[Dataset excerpts]

___

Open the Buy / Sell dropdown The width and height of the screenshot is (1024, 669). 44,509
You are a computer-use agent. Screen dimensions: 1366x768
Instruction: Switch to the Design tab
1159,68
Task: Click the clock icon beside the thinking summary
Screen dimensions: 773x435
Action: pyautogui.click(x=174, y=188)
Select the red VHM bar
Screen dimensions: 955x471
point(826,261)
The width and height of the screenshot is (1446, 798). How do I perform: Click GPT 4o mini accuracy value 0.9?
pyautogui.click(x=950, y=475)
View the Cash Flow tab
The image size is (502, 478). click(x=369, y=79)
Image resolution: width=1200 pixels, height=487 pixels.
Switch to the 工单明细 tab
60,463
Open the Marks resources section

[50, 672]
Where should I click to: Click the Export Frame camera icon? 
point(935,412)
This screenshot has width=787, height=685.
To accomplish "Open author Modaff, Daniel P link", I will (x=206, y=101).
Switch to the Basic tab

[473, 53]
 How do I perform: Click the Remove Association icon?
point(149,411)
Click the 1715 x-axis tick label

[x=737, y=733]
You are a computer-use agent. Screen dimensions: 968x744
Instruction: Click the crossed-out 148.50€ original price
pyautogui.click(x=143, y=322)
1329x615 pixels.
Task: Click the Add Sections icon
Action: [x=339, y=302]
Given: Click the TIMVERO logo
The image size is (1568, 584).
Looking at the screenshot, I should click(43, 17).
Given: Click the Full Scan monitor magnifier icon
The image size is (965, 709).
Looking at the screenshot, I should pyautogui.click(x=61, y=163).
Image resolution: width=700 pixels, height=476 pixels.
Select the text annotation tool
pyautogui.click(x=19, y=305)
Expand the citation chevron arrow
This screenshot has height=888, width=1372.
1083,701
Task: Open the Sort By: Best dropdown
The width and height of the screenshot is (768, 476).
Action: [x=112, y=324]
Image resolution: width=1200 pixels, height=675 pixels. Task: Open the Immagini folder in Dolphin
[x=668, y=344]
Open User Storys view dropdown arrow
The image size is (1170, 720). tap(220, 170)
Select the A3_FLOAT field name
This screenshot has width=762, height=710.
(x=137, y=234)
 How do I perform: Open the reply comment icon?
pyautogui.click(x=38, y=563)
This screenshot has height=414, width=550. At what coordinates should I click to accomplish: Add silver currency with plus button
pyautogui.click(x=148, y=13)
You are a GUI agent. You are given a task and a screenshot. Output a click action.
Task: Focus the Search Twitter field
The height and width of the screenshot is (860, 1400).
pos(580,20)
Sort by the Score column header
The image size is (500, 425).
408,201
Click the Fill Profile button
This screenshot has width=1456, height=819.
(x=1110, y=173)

___

### Exercise
Nothing is to be left out; every record above must be repeated exactly.

### Completed exercise
Open the Buy / Sell dropdown The width and height of the screenshot is (1024, 669). 44,509
You are a computer-use agent. Screen dimensions: 1366x768
Instruction: Switch to the Design tab
1159,68
Task: Click the clock icon beside the thinking summary
Screen dimensions: 773x435
Action: pyautogui.click(x=174, y=188)
Select the red VHM bar
Screen dimensions: 955x471
point(826,261)
The width and height of the screenshot is (1446, 798). How do I perform: Click GPT 4o mini accuracy value 0.9?
pyautogui.click(x=950, y=475)
View the Cash Flow tab
The image size is (502, 478). click(x=369, y=79)
Image resolution: width=1200 pixels, height=487 pixels.
Switch to the 工单明细 tab
60,463
Open the Marks resources section

[50, 672]
Where should I click to: Click the Export Frame camera icon? 
point(935,412)
This screenshot has width=787, height=685.
To accomplish "Open author Modaff, Daniel P link", I will (x=206, y=101).
Switch to the Basic tab

[473, 53]
 How do I perform: Click the Remove Association icon?
point(149,411)
Click the 1715 x-axis tick label

[x=737, y=733]
You are a computer-use agent. Screen dimensions: 968x744
Instruction: Click the crossed-out 148.50€ original price
pyautogui.click(x=143, y=322)
1329x615 pixels.
Task: Click the Add Sections icon
Action: [x=339, y=302]
Given: Click the TIMVERO logo
The image size is (1568, 584).
Looking at the screenshot, I should click(43, 17).
Given: Click the Full Scan monitor magnifier icon
The image size is (965, 709).
Looking at the screenshot, I should pyautogui.click(x=61, y=163).
Image resolution: width=700 pixels, height=476 pixels.
Select the text annotation tool
pyautogui.click(x=19, y=305)
Expand the citation chevron arrow
This screenshot has height=888, width=1372.
1083,701
Task: Open the Sort By: Best dropdown
The width and height of the screenshot is (768, 476).
Action: [x=112, y=324]
Image resolution: width=1200 pixels, height=675 pixels. Task: Open the Immagini folder in Dolphin
[x=668, y=344]
Open User Storys view dropdown arrow
The image size is (1170, 720). tap(220, 170)
Select the A3_FLOAT field name
This screenshot has width=762, height=710.
(x=137, y=234)
 How do I perform: Open the reply comment icon?
pyautogui.click(x=38, y=563)
This screenshot has height=414, width=550. At what coordinates should I click to accomplish: Add silver currency with plus button
pyautogui.click(x=148, y=13)
You are a GUI agent. You are given a task and a screenshot. Output a click action.
Task: Focus the Search Twitter field
The height and width of the screenshot is (860, 1400).
pos(580,20)
Sort by the Score column header
The image size is (500, 425).
408,201
Click the Fill Profile button
This screenshot has width=1456, height=819.
(x=1110, y=173)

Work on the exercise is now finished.